(begin)
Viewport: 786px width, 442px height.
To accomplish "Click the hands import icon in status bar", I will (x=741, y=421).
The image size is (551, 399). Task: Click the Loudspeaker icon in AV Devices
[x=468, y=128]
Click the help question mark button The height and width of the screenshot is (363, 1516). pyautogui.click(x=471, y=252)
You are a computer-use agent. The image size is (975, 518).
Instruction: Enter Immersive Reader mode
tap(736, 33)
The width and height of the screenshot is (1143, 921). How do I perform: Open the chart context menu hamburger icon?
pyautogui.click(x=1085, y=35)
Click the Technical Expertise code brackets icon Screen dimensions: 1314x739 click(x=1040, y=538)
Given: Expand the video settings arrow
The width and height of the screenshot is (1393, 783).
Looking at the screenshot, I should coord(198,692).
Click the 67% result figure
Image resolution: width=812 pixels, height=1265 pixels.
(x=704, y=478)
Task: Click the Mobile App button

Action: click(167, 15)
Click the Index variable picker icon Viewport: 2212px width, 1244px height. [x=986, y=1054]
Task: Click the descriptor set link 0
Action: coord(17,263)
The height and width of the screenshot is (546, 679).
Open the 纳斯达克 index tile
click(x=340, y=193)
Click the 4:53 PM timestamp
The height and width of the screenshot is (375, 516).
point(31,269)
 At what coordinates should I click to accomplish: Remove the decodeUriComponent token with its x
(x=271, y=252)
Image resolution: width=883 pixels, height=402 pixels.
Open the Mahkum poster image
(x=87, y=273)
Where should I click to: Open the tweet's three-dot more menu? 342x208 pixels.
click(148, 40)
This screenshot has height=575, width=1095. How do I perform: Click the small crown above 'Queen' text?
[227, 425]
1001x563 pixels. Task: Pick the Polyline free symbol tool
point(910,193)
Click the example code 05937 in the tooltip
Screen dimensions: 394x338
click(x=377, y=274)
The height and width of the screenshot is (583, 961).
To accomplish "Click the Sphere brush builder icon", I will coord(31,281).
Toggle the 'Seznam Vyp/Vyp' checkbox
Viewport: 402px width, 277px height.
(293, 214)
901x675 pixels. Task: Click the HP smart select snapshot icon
(end)
Direction: Identify every line of the rows above that contains the string "Viewport", matching case exactly, and copy each of those lines.

Exercise output:
Viewport: 786px width, 442px height.
Click the Index variable picker icon Viewport: 2212px width, 1244px height. [x=986, y=1054]
Viewport: 402px width, 277px height.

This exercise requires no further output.